- _Задача 1_
Продублируйте фрагмент отрывка слово в слово, начиная со слов «В книгу известного» и заканчивая словами «преобразующих родную землю.».

- _Отрывок_
------------------------------------------------------------------------
В книгу известного русского советского публициста, лауреата Государственной премии РСФСР имени М. Горького вошли проблемные очерки о тружениках села Нечерноземной зоны РСФСР. Продолжая лучшие традиции советского деревенского очерка, автор создает яркие, запоминающиеся характеры людей труда, преобразующих родную землю.
Книгу завершает послесловие критика Александра Карелина.
Земля русская
ЗЕМЛЯ РУССКАЯ
В памяти живут люди
Моя деревня называлась Верховинино. Название — то ли от верхних овинов, то ли от верховины — высокого места в лесу. Стояла она на взгорье у кромки леса, у слияния двух невзрачных ручейков, которых уже нет, и люди помоложе меня их не знают. Тот, кто пашет теперь тут землю или косит сено, уже не может напиться из тех ручьев. Как я себя помню, в деревне было всего-навсего пятнадцать дворов. Загибая пальцы, считаю своих сверстников: на заводы и фабрики ушло восемнадцать, стали интеллигентами девять, война не вернула десятерых. Возвратясь с фронта, я насчитал семь изб — двенадцать баб и стариков. Они еще долгие годы пахали и засевали ту же землю, что и раньше: Ренду, Митину гору, Горовашку, косили Заремянье, Игнашев луг, Яров-клин, пасли скотину на Пашменовом болоте.
Но время взяло свое. Деревни нет, если не считать двух вдовьих хатенок, которые собираются снести, а сады раскорчевать, печины запахать и сеять хлеб. Пока этого не случилось, мы, дети ее, приезжаем сюда посидеть на заросших травой камнях, побродить по садам, поклониться на погосте родным могилам. Неодолимая сила тянет нас сюда из ближних и дальних городов. Это ни на что не похоже. Это нельзя сравнить даже со страстью путника приложиться к роднику. Там — одно: утолить жажду тела. Здесь — иное: напоить нечто в душе. Разбудить, извлечь из-под наносов прожитого, рассмотреть и понять, что же оно такое, это «нечто», без чего, оказывается, так неуютно жить на свете.
…Я сошел с автобуса за три версты от Верховинина, постоял, пока не улеглась пыль, поднятая колесами, и огляделся. Слева, за яблонями, виднелось несколько изб, справа — развалины церкви и усадьбы, за ними — десяток старых лип с усохшими вершинами и молодая поросль, густо взявшаяся от корней. Корни деревьев продолжали жить, гнали к свету земные соки, и вырастал новый парк, буйный, беспорядочный, неистребимый.
Тут было село Хряпьево. Я помнил его большим, нарядным. Сюда по ноябрьским пристывшим проселкам из окрестных деревень сходились на митинги мужики. Балкон имения был в кумаче, там стояли недосягаемо значительные люди в кожаных тужурках и шинелях и говорили речи о революции, а на дорожках и газонах теснились мужики, немножко хмельные не столько от выпитого в потребиловке вина, сколько от воспламеняющих головы речей о земле и воле.
------------------------------------------------------------------------
Записи поиска элементов
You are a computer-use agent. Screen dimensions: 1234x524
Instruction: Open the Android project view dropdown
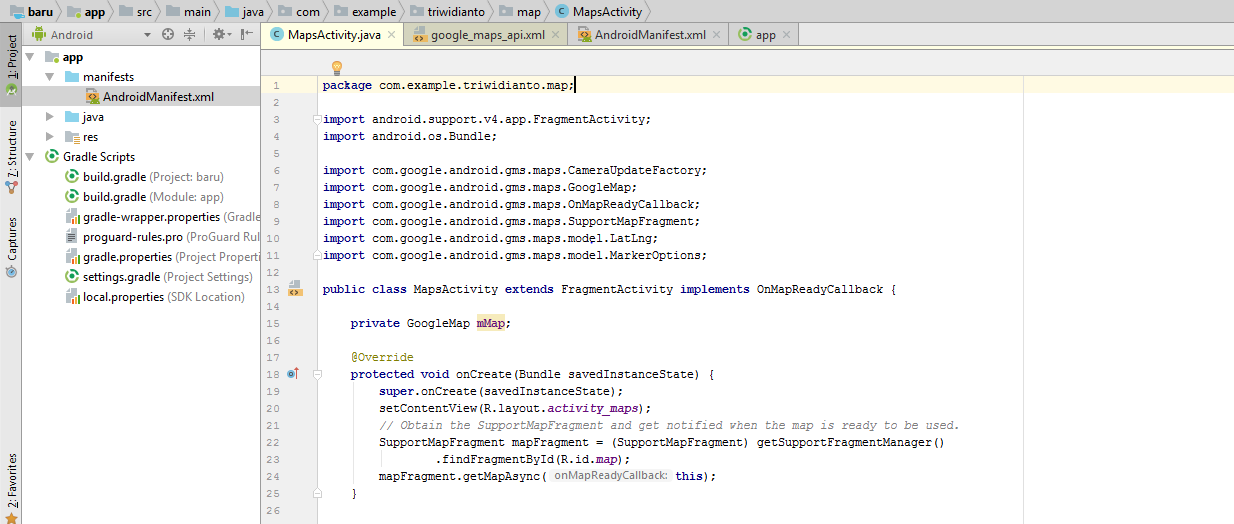pos(148,35)
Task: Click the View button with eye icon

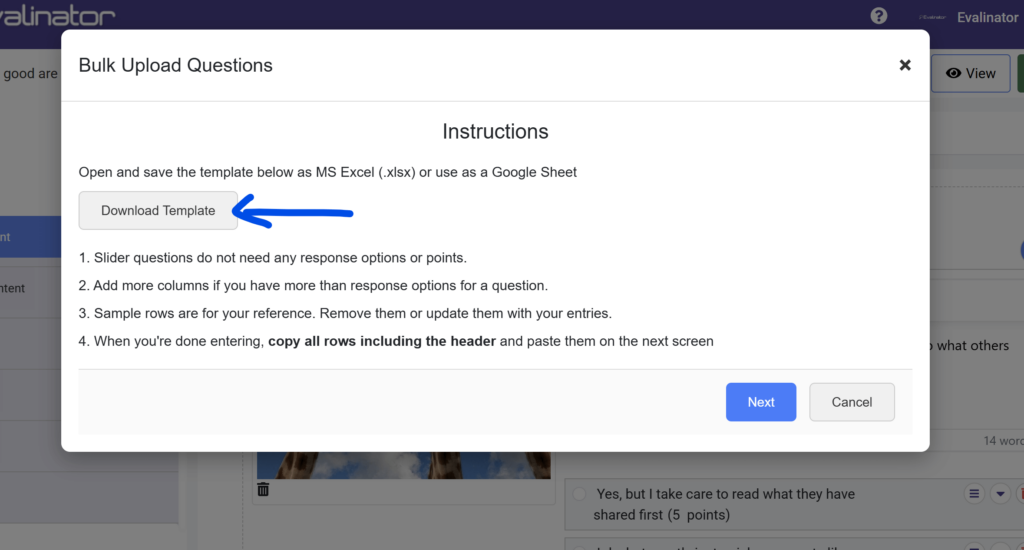Action: (970, 73)
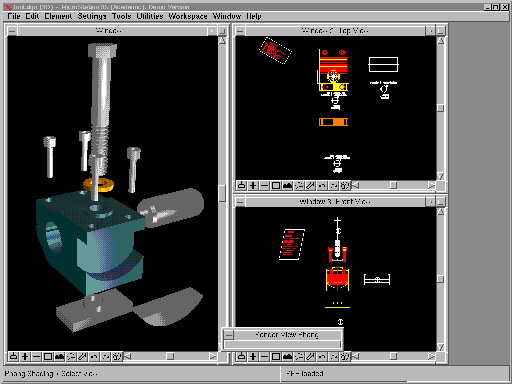The height and width of the screenshot is (384, 512).
Task: Activate Window Area tool in Top View window
Action: 276,185
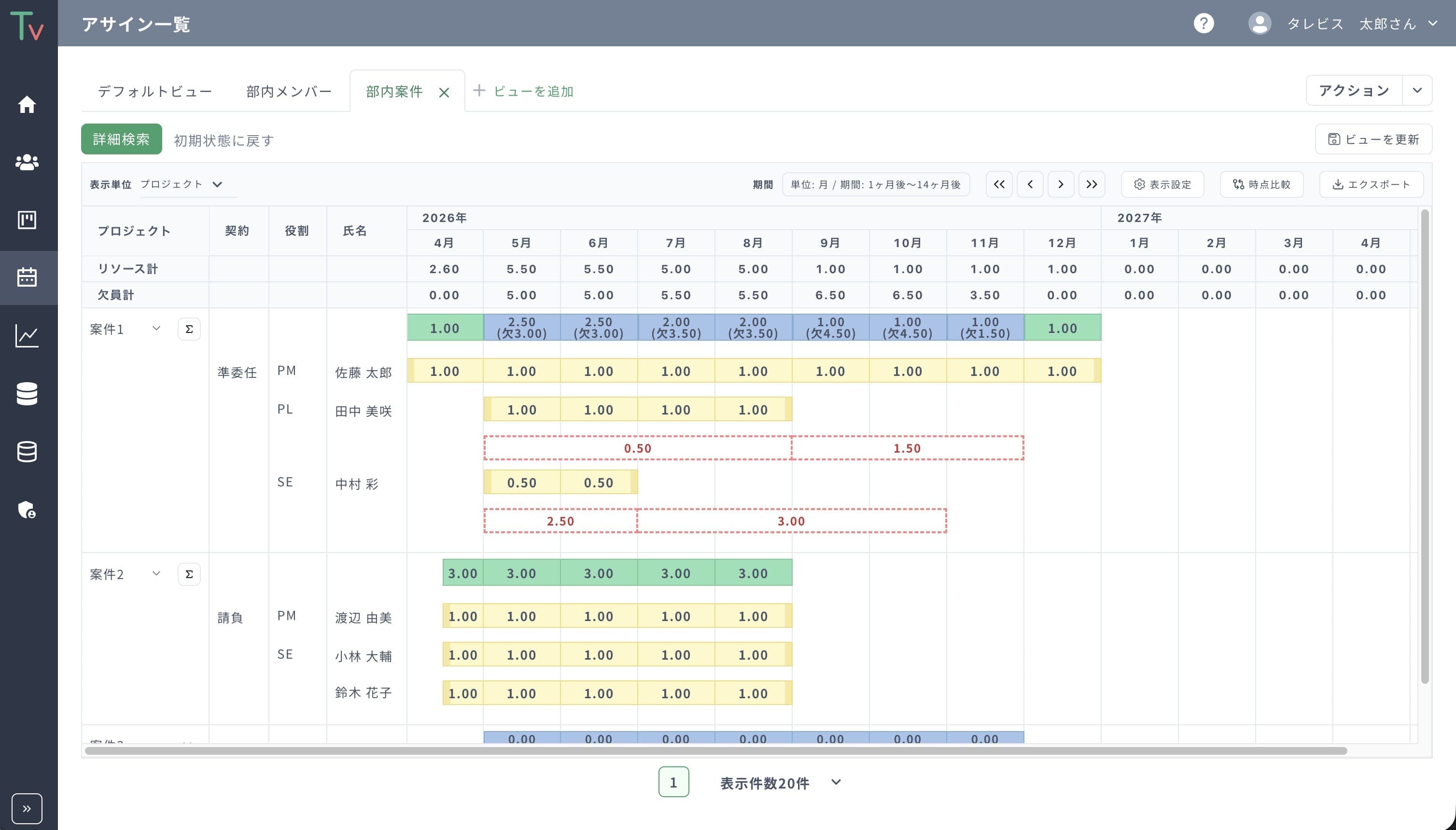Expand the sidebar with double-chevron button
The width and height of the screenshot is (1456, 830).
click(27, 808)
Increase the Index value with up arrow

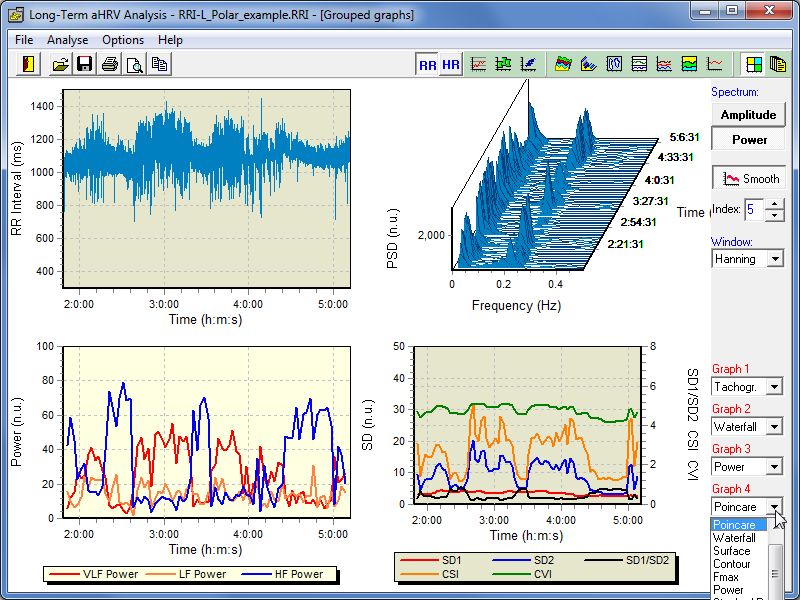(774, 205)
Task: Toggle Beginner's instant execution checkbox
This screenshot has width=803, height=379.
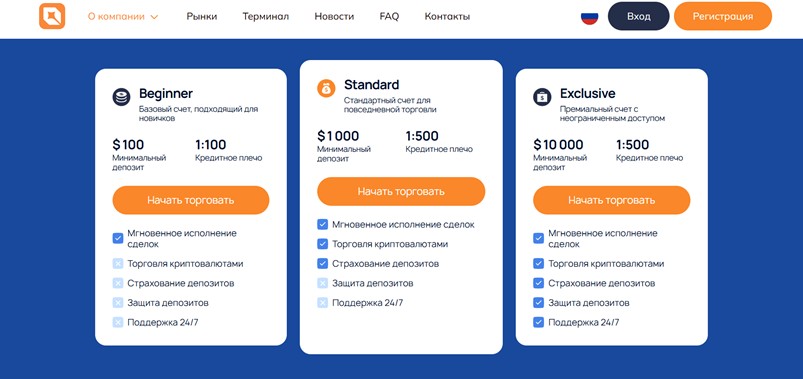Action: 118,238
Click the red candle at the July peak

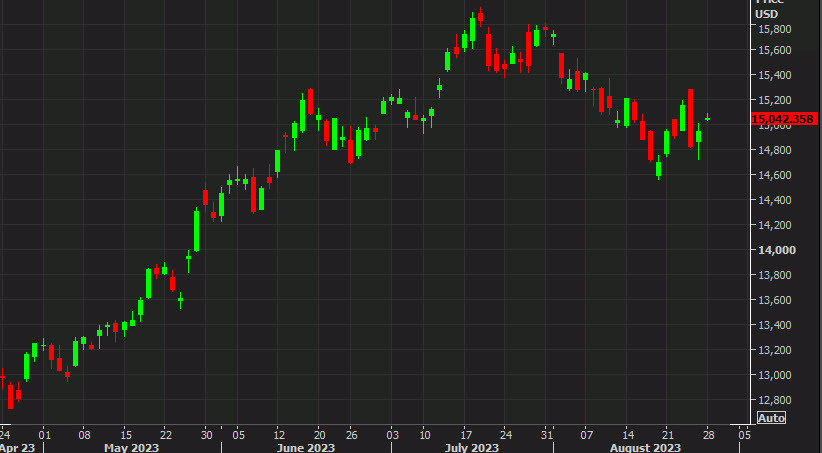481,16
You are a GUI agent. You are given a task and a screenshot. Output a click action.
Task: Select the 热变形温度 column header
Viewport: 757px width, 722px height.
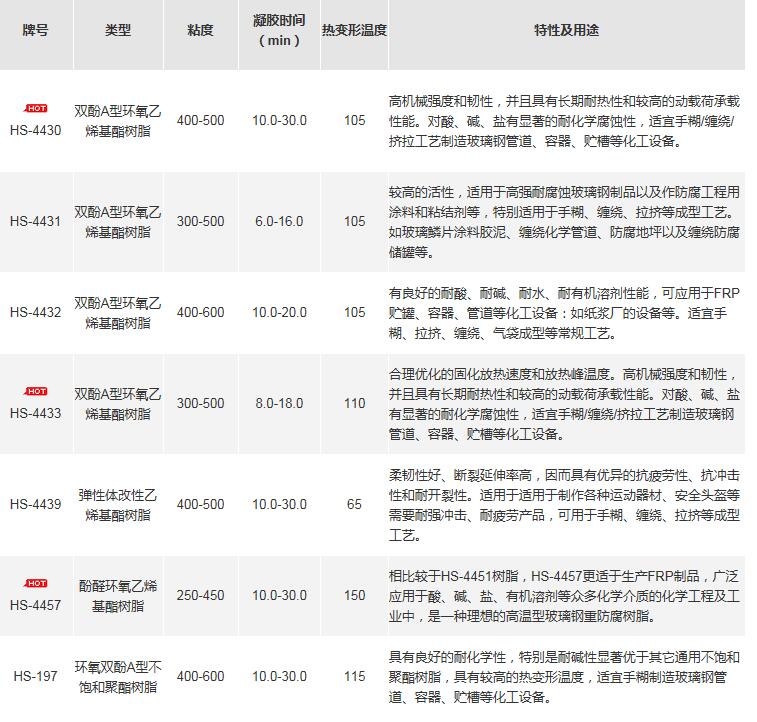[x=354, y=30]
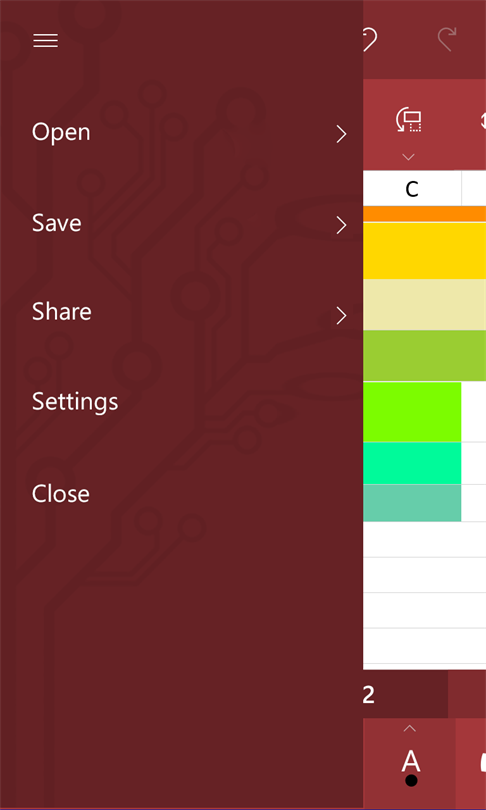
Task: Choose Close from the side menu
Action: pos(60,493)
------------------------------------------------------------------------
- _Задача 2_
Запишите без изменений строки поиска элементов, начиная с той, где стоит «Task: Toggle Beginner's», и заканчивая последней строкой. Картинки в ответ не включайте.

- _Решение упражнения 1_
В книгу известного русского советского публициста, лауреата Государственной премии РСФСР имени М. Горького вошли проблемные очерки о тружениках села Нечерноземной зоны РСФСР. Продолжая лучшие традиции советского деревенского очерка, автор создает яркие, запоминающиеся характеры людей труда, преобразующих родную землю.

- _Решение упражнения 2_
Task: Toggle Beginner's instant execution checkbox
This screenshot has width=803, height=379.
Action: 118,238
Click the red candle at the July peak

481,16
You are a GUI agent. You are given a task and a screenshot. Output a click action.
Task: Select the 热变形温度 column header
Viewport: 757px width, 722px height.
[x=354, y=30]
Task: Choose Close from the side menu
Action: pos(60,493)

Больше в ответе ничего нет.